** start LISTING **
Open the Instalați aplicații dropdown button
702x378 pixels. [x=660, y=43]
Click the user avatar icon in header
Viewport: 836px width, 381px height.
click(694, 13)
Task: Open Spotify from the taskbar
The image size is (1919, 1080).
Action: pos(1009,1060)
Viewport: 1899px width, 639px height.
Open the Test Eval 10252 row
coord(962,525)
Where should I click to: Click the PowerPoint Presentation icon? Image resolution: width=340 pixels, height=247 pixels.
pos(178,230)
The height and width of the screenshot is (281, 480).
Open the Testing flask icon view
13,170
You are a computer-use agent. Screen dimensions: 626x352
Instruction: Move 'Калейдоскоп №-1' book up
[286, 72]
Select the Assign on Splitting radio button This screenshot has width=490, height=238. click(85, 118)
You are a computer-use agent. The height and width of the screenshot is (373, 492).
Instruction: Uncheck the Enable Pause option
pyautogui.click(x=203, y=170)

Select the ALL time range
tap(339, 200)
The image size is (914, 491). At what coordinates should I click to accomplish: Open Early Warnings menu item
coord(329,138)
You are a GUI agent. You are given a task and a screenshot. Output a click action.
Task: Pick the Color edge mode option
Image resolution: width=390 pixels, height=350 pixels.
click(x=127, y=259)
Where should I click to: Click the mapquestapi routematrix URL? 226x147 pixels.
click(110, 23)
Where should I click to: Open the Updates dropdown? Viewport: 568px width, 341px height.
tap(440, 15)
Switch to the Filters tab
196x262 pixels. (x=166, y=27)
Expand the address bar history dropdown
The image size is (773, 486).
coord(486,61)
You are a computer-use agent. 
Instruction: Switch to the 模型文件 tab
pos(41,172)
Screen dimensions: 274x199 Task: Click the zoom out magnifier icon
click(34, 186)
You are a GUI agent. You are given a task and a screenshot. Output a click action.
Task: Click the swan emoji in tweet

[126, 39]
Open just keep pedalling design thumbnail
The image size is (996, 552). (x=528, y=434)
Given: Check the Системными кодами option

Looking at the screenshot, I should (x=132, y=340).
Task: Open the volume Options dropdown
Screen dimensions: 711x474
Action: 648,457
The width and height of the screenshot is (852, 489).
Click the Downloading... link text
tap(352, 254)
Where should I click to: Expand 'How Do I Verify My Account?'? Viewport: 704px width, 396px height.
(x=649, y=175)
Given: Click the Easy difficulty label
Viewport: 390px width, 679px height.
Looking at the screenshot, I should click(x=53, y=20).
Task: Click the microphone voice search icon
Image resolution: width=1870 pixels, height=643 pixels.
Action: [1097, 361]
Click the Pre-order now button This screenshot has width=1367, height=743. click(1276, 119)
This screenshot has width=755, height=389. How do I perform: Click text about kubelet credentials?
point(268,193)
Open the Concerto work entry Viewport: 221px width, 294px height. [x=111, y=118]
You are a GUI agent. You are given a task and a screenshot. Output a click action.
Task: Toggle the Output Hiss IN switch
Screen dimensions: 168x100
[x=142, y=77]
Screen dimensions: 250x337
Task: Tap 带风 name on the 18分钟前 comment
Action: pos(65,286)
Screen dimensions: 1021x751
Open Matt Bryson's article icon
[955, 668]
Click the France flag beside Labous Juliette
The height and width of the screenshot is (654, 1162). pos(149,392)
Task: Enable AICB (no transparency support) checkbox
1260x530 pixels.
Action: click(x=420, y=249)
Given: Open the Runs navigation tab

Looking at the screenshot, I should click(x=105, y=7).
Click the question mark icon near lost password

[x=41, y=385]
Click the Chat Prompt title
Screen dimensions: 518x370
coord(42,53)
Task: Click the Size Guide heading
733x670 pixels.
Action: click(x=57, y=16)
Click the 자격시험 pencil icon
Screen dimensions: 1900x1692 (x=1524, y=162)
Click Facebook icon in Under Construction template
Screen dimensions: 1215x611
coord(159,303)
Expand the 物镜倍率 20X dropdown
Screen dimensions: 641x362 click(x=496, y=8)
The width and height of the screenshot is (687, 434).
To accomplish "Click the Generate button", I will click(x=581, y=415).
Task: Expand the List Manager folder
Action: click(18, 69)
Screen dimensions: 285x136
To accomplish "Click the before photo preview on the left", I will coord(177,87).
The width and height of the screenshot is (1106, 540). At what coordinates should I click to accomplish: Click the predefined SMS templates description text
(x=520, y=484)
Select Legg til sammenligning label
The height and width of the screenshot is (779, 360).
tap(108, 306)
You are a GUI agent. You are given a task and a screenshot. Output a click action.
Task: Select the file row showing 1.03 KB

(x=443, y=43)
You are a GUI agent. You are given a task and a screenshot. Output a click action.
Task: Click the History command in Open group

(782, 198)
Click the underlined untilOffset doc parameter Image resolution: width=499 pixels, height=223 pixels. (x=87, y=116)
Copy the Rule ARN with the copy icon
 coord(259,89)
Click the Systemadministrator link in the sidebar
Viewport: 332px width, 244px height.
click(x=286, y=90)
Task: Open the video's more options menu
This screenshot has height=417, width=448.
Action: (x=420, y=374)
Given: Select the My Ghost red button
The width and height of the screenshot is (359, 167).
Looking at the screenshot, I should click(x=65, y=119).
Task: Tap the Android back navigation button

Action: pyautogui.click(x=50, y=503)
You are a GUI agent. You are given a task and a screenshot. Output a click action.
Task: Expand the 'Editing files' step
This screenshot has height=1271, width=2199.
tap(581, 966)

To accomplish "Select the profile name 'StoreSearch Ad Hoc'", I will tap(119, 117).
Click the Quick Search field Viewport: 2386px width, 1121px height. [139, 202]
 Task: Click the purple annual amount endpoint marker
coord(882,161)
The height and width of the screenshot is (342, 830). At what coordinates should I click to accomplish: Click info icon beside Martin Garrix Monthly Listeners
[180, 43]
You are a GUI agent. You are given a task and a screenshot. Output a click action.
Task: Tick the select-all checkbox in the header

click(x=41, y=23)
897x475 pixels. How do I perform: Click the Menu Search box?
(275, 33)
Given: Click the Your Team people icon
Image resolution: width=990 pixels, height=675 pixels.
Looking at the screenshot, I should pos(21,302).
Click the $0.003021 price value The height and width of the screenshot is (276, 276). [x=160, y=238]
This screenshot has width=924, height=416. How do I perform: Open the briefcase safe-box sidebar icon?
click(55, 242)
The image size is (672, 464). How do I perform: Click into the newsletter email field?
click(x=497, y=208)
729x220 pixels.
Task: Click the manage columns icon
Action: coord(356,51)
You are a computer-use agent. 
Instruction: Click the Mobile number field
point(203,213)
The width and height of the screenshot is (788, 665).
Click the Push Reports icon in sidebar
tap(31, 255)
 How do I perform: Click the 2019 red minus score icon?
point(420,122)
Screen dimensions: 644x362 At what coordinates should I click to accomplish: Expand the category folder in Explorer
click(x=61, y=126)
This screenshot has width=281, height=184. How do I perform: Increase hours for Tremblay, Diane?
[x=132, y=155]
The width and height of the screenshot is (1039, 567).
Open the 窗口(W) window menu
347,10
** end LISTING **
__AIM__
Write out everything from the line containing "This screenshot has width=924, height=416." down to the end of the records, substituting "side panel" for "sidebar" and leaving all else unchanged.

__SOLUTION TO THIS PROBLEM__
This screenshot has width=924, height=416. How do I perform: Open the briefcase safe-box side panel icon?
click(55, 242)
The image size is (672, 464). How do I perform: Click into the newsletter email field?
click(x=497, y=208)
729x220 pixels.
Task: Click the manage columns icon
Action: coord(356,51)
You are a computer-use agent. 
Instruction: Click the Mobile number field
point(203,213)
The width and height of the screenshot is (788, 665).
Click the Push Reports icon in side panel
tap(31, 255)
 How do I perform: Click the 2019 red minus score icon?
point(420,122)
Screen dimensions: 644x362 At what coordinates should I click to accomplish: Expand the category folder in Explorer
click(x=61, y=126)
This screenshot has width=281, height=184. How do I perform: Increase hours for Tremblay, Diane?
[x=132, y=155]
The width and height of the screenshot is (1039, 567).
Open the 窗口(W) window menu
347,10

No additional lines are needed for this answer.